> PROBLEM REQUIREMENTS
Reproduce the whole listing word for word. Leave every image out.

> DATA PROVIDED
________________________________________
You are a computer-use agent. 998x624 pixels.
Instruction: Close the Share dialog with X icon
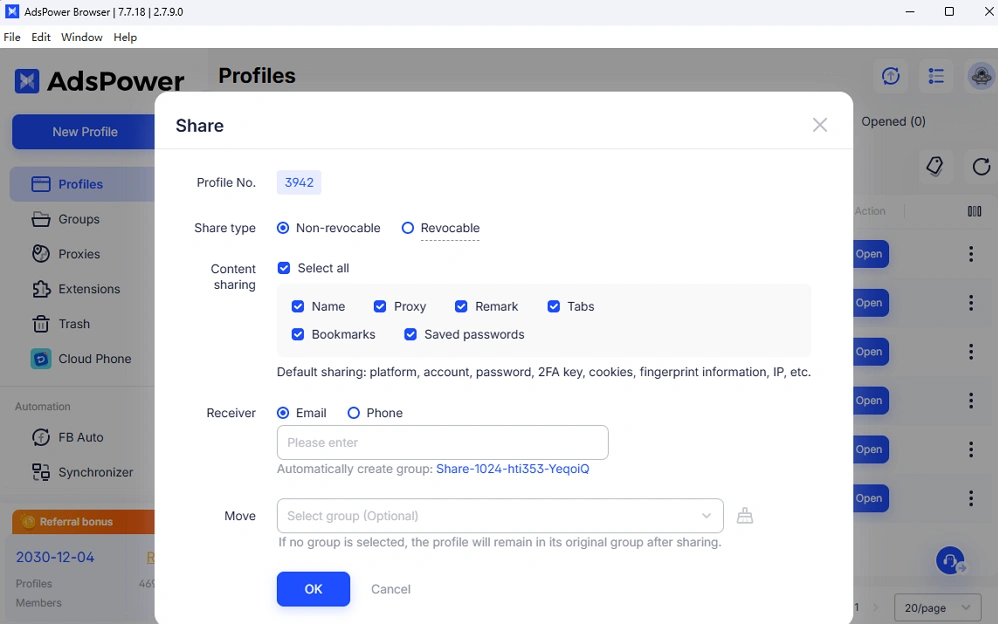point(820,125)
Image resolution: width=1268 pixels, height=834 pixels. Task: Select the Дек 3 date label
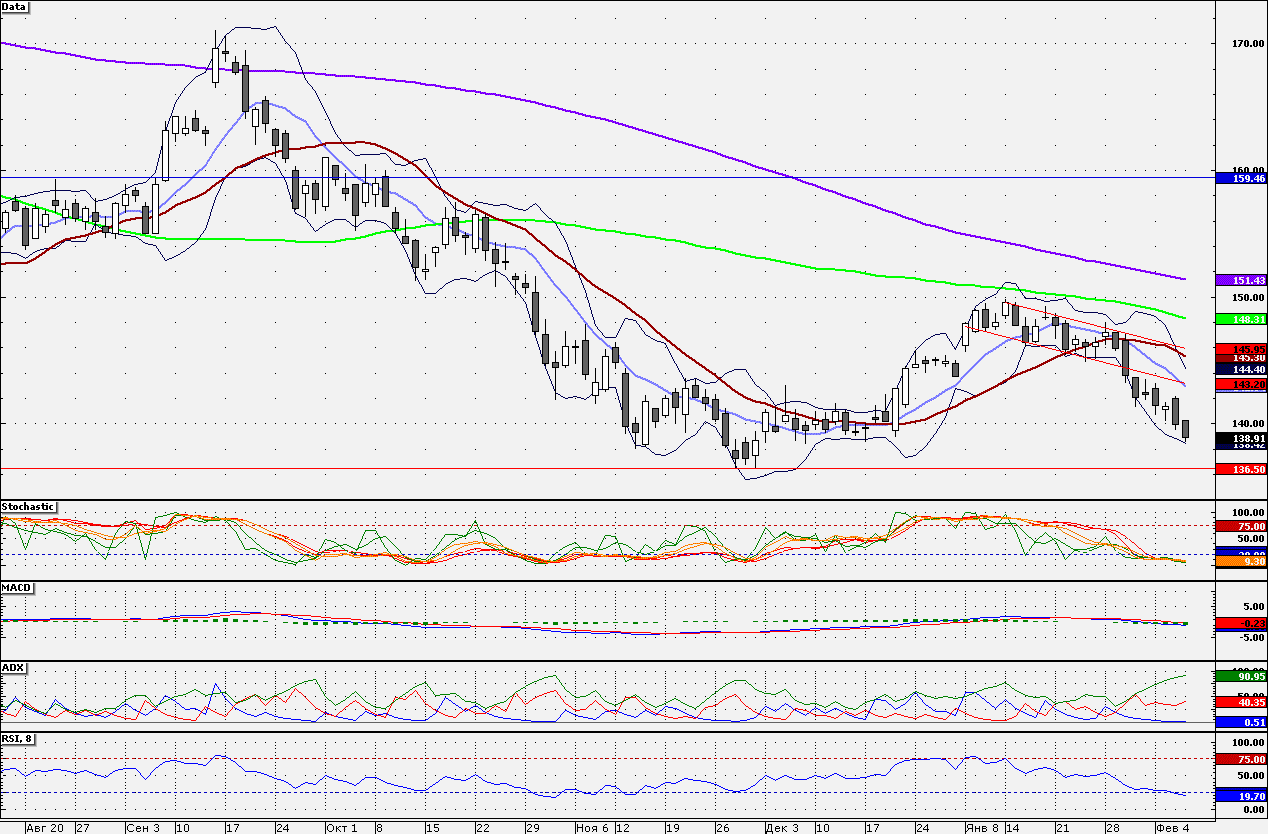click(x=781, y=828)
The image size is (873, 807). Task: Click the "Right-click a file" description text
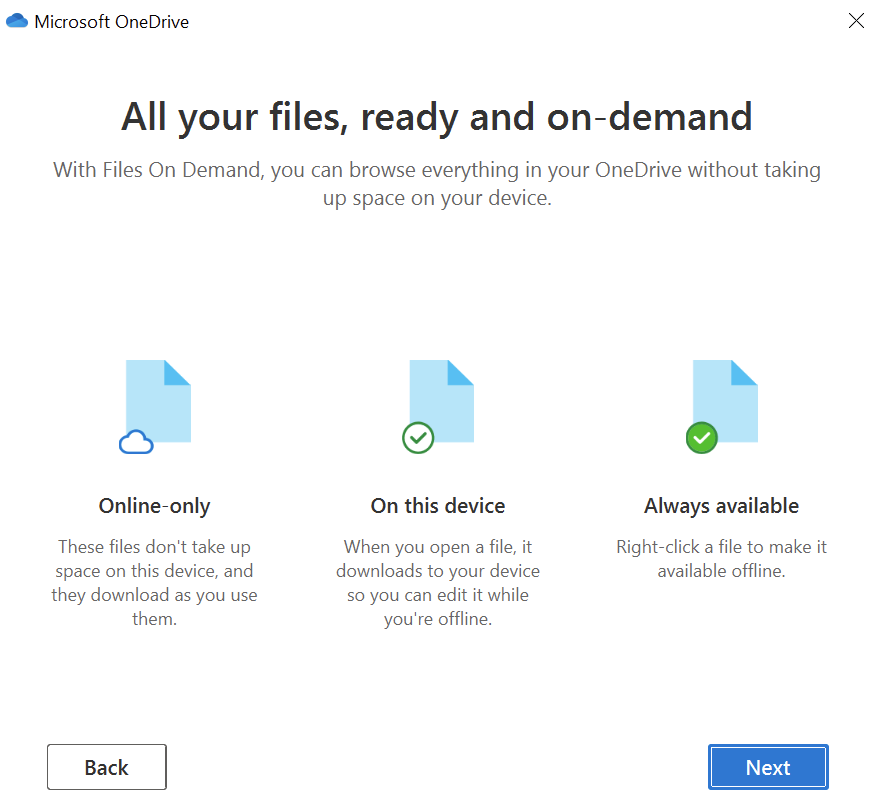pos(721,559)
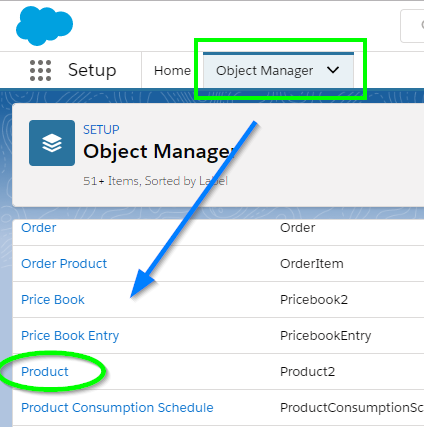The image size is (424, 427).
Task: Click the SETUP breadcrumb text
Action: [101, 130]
________________________________________
> ANSWER SECTION
You are a computer-use agent. 998x624 pixels.
Instruction: Close the Share dialog with X icon
point(820,125)
Image resolution: width=1268 pixels, height=834 pixels. Task: Select the Дек 3 date label
click(x=781, y=828)
The image size is (873, 807). Task: Click the "Right-click a file" description text
pos(721,559)
The image size is (424, 427).
Task: Click the SETUP breadcrumb text
Action: [101, 130]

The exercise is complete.